◆ PASSAGE FOR REVIEW

+++++

Citadel moves into East Africa, buys into railway

Published:  31 March, 2010

TRANSPORT

Cairo-based private equity firm Citadel Capital has announced plans to deploy $200-$400m into East Africa as it looks to expand beyond its existing business in North Africa and Sudan. The group has made its first major investment in the region with the purchase of a 49 percent stake in Sheltham Railways Company, the largest single shareholder in Rift Valley Railways.

RVR holds a 25-year concession to operate the Mombasa-Kampala line, a colonial era undertaking once known as the “Lunatic Line” due to the difficulties experienced in its construction. Freight volumes have declined due to a combination of deteriorating infrastructure and damage done during the post-election violence in Kenya in 2008. Rail currently captures less than 10 percent of East Africa’s transport market, according to Citadel.

Karim Sadek, the firm’s managing director, says that Citadel would need to invest between $150m and $200m to get the railway’s capacity up to 5m tonnes per year – equivalent to 1970s levels. Across the continent – with a few exceptions – rail networks have suffered from neglect.

+++++

◆ MATERIAL SUPPLIED
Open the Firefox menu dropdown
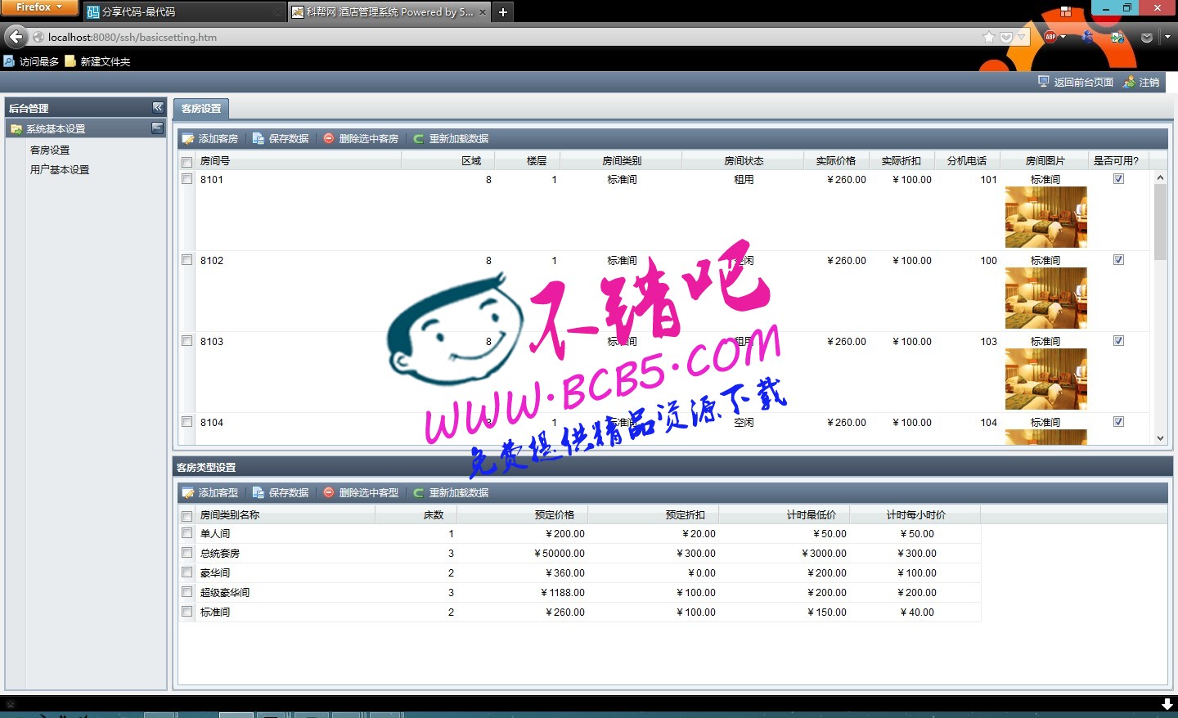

+++++

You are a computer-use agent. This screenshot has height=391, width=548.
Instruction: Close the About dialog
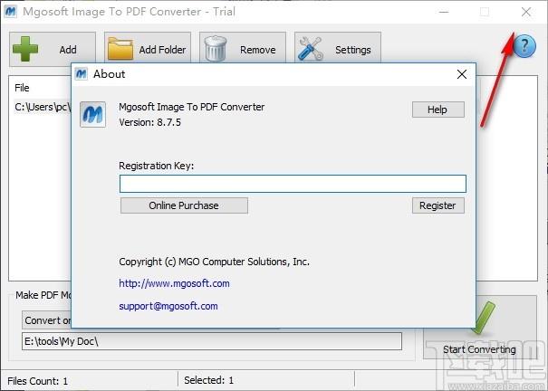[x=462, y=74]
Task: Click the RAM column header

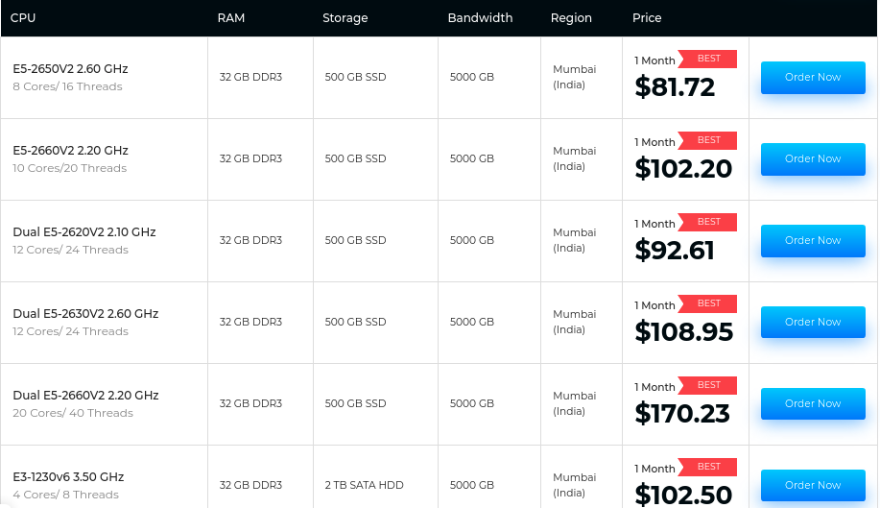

+++++

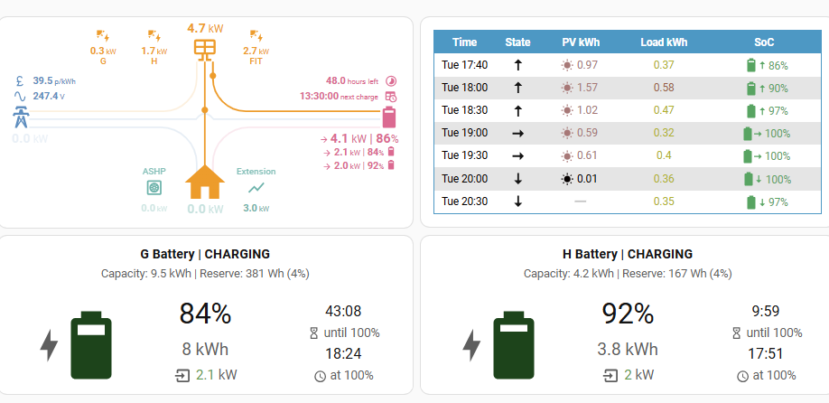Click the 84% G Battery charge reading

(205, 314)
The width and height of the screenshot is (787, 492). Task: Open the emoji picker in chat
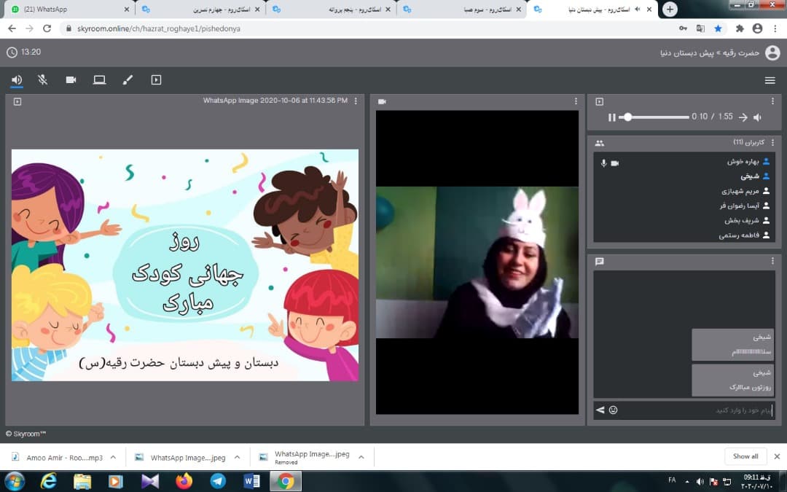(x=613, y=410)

+++++

◆ WORK TASK 1
Write out the article on Citadel's East African railway purchase word for word, everything from "RVR holds a" down to "suffered from neglect.".
◆ WORK TASK 2
In the article on Citadel's East African railway purchase, how long is Rift Valley Railways' concession to operate the Mombasa-Kampala line?
◆ WORK TASK 3
Continue the article on Citadel's East African railway purchase from the point where it stops.

◆ ANSWER 1
RVR holds a 25-year concession to operate the Mombasa-Kampala line, a colonial era undertaking once known as the “Lunatic Line” due to the difficulties experienced in its construction. Freight volumes have declined due to a combination of deteriorating infrastructure and damage done during the post-election violence in Kenya in 2008. Rail currently captures less than 10 percent of East Africa’s transport market, according to Citadel.

Karim Sadek, the firm’s managing director, says that Citadel would need to invest between $150m and $200m to get the railway’s capacity up to 5m tonnes per year – equivalent to 1970s levels. Across the continent – with a few exceptions – rail networks have suffered from neglect.

◆ ANSWER 2
25 years.

◆ ANSWER 3
As the Africa Infrastructure Country Diagnostic report on the continent’s infrastructure says, railway concessions, relatively popular since the end of the 1990s, have been largely unsuccessful. “The business cases for these rail investments often appear weak, however, suggesting that the companies that seek these concessions focus on the financial benefits that can be extracted from managing large investment plans (financed for the most part by governments) rather than concentrating on business cash flows,” the report said.

This is a view that Mr Sadek subscribes to. “The main problem [with most of the concessions] is that they have been sub-optimally financed,” he says. Rift Valley Railways’ operators were looking to create value by getting their hands on the concession and running the railway on a few million dollars per year. “In today’s world, in order to create value you have to put money in. I think this is why we bring to the table a different formula,” he says.